Tags: birthday collision aes-ctr 

Rating:

# Dogestore (crypto, 267p, 27 sovled)

In the task we get [server code](fragment.rs), [encrypted flag](encrypted_secret) and endpoint to connect to.
What the code does is pretty simple, even if you don't know Rust:

1. Read input bytes from user.
2. Decrypt the data using AES-CTR.
3. Deserialize the data by matching neighbouring bytes together in pairs, so for example [1,2,3,4,5,6] becomes [(1,2),(3,4),(5,6)].
4. Decode the data by treating the first byte in the pair as letter and second byte as number of repetitions of this letter to which 1 is added, thus for example pair ('A',3) becomes 'AAAA', then all those bytes are connected into a single vector.
5. Calculate sha3_256 hash over the resulting bytes.
6. Send calculated hash value to the user.

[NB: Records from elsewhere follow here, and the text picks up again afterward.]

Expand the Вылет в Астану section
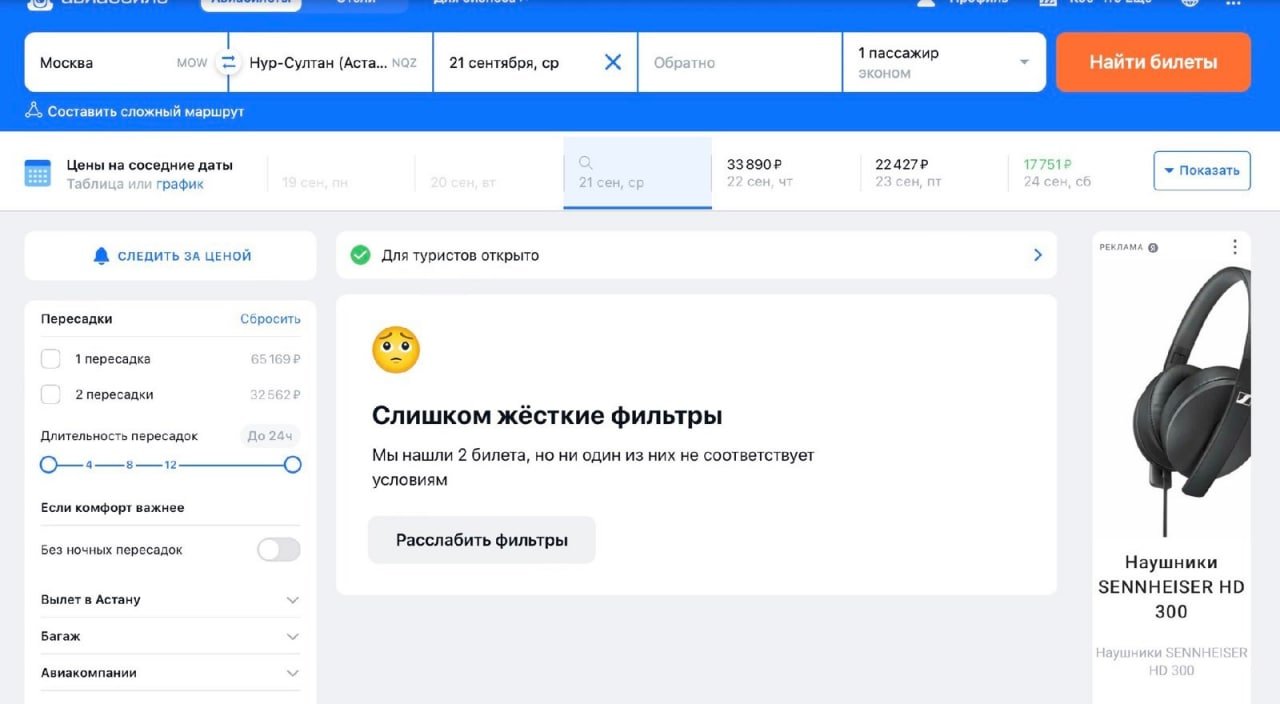Screen dimensions: 1280x704 tap(170, 600)
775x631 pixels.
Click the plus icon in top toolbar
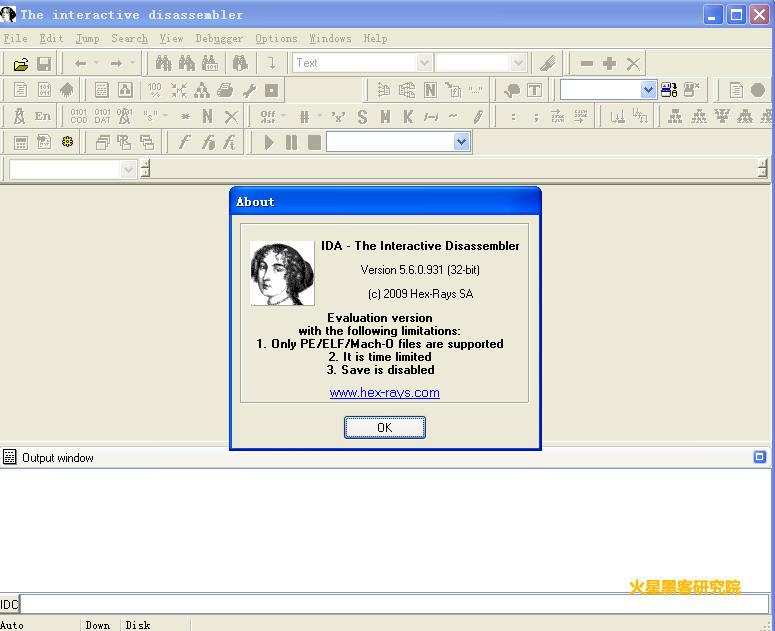pyautogui.click(x=609, y=63)
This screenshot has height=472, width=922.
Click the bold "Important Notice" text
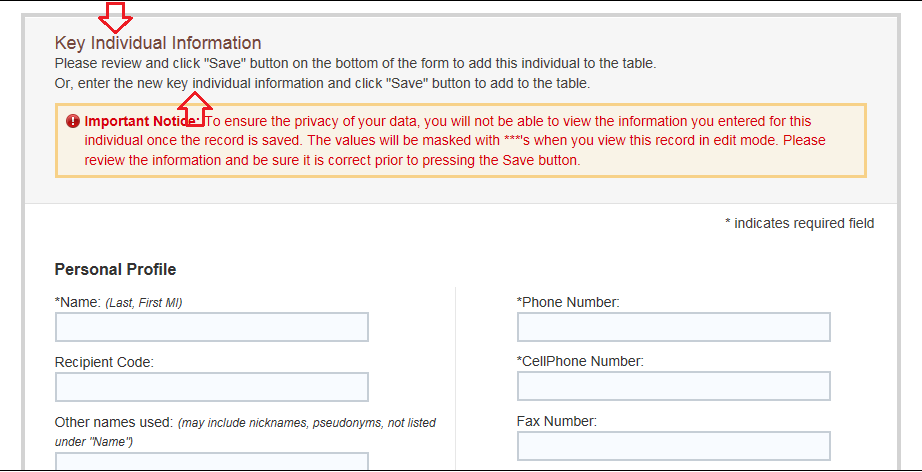click(141, 121)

The main vulnerability here is quite obvious and simple to notice:
```
iv = get_iv();
openssl::symm::decrypt(
openssl::symm::Cipher::aes_256_ctr(),
&key,
Some(&iv),
data
)
```

AES in CTR mode does not use IV, but a counter instead.
Counter should not be repeating in predictable manner, and in no circumstances should be constant, like in our code.
This is because AES-CTR is a stream cipher, which generates keystream by AES encryption using provided key and counter values.
For given key and counter, it will generate exactly the same keystream every time.
Therefore in reality, what we have here is simply XOR of the data we send, with some constant keystream.

This means, that in order to decrypt the flag we basically need to leak this keystream from the server.
Initially we though that `res.extend(vec![letter; size as usize + 1].iter())` is vulnerable, because if `size` would be `255` and it's `uint8` then `size+1` would overflow to `0`, but unfortunately we have `size as usize` so it won't work.

After some brainstorming we figured we could try to generate hash collisions and leverage birthday attack idea.
Let's imagine we set all payload bytes to 0 and focus only on the first 4 bytes of the payload.

By setting those 4 bytes to random values we get some data `AxBy` where `A` and `B` are `letters` and `x` and `y` are counters by which those letters will be multiplied during `decode` step.
We can calculate hash of this input and save it as reference.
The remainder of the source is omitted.